* _Instructions for the task_
Reproduce the lines of the material below verbatim, starting at the line that contains "Given: Click the blue info icon" and ending at the line that contains "click(x=980, y=97)", with both of those lines included.

Pointing records for text and elements:
________________________________________

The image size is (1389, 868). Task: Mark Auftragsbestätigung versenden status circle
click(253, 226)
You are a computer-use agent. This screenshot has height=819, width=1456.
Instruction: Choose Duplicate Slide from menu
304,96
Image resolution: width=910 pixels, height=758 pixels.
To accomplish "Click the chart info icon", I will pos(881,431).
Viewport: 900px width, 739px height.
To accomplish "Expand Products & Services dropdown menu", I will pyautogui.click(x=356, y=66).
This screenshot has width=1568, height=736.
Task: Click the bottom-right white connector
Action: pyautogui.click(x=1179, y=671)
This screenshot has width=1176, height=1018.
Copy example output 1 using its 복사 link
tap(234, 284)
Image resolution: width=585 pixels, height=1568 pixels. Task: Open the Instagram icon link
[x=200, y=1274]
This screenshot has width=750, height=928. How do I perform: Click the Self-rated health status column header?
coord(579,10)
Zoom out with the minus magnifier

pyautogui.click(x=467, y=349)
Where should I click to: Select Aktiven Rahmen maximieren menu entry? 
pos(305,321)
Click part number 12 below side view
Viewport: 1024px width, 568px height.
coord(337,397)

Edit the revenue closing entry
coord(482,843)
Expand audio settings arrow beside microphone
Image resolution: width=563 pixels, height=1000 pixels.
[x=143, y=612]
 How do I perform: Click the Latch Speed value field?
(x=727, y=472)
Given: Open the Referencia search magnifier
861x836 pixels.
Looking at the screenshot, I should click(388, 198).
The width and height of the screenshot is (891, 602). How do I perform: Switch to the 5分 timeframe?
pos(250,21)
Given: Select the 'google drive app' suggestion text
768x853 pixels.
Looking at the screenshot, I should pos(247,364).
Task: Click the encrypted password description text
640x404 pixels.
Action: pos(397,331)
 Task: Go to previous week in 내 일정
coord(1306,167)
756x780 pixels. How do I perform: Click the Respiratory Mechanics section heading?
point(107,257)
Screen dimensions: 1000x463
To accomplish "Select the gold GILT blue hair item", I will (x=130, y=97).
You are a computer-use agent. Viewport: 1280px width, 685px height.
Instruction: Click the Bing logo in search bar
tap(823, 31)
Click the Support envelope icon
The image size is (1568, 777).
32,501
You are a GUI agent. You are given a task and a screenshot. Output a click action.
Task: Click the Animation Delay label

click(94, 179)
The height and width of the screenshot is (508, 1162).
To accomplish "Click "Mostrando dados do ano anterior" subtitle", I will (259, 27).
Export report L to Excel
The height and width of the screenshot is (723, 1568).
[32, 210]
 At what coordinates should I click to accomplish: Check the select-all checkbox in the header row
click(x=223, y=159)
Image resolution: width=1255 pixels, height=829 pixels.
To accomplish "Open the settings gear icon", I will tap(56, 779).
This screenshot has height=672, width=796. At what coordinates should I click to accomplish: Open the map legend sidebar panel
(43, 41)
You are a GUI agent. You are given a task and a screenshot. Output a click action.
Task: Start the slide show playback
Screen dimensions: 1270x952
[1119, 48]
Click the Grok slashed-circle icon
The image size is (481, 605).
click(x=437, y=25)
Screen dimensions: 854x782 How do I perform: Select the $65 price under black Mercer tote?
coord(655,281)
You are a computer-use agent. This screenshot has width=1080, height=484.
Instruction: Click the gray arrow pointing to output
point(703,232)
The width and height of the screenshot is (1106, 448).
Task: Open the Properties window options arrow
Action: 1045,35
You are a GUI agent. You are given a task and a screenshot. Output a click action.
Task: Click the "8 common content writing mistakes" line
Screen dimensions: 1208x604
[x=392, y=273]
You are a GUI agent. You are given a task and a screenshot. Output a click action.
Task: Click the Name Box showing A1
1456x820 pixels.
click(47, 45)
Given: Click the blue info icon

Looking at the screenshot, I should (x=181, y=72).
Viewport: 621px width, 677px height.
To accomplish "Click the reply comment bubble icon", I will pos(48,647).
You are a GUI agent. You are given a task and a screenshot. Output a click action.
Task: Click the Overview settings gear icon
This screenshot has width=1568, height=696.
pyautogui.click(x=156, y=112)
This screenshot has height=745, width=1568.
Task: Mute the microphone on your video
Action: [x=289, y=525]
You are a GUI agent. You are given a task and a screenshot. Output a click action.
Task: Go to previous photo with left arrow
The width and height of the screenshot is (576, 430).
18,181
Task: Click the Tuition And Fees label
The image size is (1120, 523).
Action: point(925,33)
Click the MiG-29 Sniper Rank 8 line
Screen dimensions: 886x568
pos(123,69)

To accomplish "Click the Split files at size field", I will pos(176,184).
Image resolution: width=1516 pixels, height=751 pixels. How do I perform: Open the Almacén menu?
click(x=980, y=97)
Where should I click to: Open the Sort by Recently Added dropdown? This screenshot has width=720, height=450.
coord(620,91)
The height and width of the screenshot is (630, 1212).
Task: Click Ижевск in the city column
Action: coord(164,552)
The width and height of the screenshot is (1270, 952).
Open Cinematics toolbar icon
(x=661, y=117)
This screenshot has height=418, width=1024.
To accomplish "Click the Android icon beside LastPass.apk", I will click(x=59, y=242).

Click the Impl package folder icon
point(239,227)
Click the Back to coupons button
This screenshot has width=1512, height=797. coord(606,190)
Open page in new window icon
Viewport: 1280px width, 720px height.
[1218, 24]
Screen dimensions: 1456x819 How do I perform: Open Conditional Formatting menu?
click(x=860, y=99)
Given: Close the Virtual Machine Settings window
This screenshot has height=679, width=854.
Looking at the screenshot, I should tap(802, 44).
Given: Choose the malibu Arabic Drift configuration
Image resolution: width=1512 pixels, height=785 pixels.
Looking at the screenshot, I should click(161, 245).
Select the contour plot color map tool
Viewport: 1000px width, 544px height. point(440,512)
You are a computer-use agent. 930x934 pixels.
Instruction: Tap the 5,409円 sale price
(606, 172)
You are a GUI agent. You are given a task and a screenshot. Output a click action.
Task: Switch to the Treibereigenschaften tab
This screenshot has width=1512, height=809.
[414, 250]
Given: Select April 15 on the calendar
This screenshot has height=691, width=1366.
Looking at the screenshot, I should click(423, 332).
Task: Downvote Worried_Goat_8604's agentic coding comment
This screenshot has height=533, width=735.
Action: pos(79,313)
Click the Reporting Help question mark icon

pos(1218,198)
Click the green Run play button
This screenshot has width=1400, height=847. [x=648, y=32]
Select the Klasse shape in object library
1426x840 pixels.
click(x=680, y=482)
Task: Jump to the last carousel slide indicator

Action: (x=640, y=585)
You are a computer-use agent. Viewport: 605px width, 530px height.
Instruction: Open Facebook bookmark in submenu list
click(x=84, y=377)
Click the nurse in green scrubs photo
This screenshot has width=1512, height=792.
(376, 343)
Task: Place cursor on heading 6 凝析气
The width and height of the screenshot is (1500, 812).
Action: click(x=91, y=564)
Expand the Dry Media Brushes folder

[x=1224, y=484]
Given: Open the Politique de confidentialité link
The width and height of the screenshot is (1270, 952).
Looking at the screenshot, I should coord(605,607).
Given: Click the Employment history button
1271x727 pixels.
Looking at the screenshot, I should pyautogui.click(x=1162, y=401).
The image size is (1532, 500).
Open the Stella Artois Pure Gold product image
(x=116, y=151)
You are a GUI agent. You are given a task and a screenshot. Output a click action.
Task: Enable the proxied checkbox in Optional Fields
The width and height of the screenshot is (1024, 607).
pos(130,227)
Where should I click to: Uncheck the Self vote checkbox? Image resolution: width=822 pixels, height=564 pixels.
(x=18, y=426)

________________________________________

* _Worked solution_
Given: Click the blue info icon

Looking at the screenshot, I should (x=181, y=72).
Viewport: 621px width, 677px height.
To accomplish "Click the reply comment bubble icon", I will pos(48,647).
You are a GUI agent. You are given a task and a screenshot. Output a click action.
Task: Click the Overview settings gear icon
This screenshot has width=1568, height=696.
pyautogui.click(x=156, y=112)
This screenshot has height=745, width=1568.
Task: Mute the microphone on your video
Action: [x=289, y=525]
You are a GUI agent. You are given a task and a screenshot. Output a click action.
Task: Go to previous photo with left arrow
The width and height of the screenshot is (576, 430).
18,181
Task: Click the Tuition And Fees label
The image size is (1120, 523).
Action: point(925,33)
Click the MiG-29 Sniper Rank 8 line
Screen dimensions: 886x568
pos(123,69)

To accomplish "Click the Split files at size field", I will pos(176,184).
Image resolution: width=1516 pixels, height=751 pixels. How do I perform: Open the Almacén menu?
click(x=980, y=97)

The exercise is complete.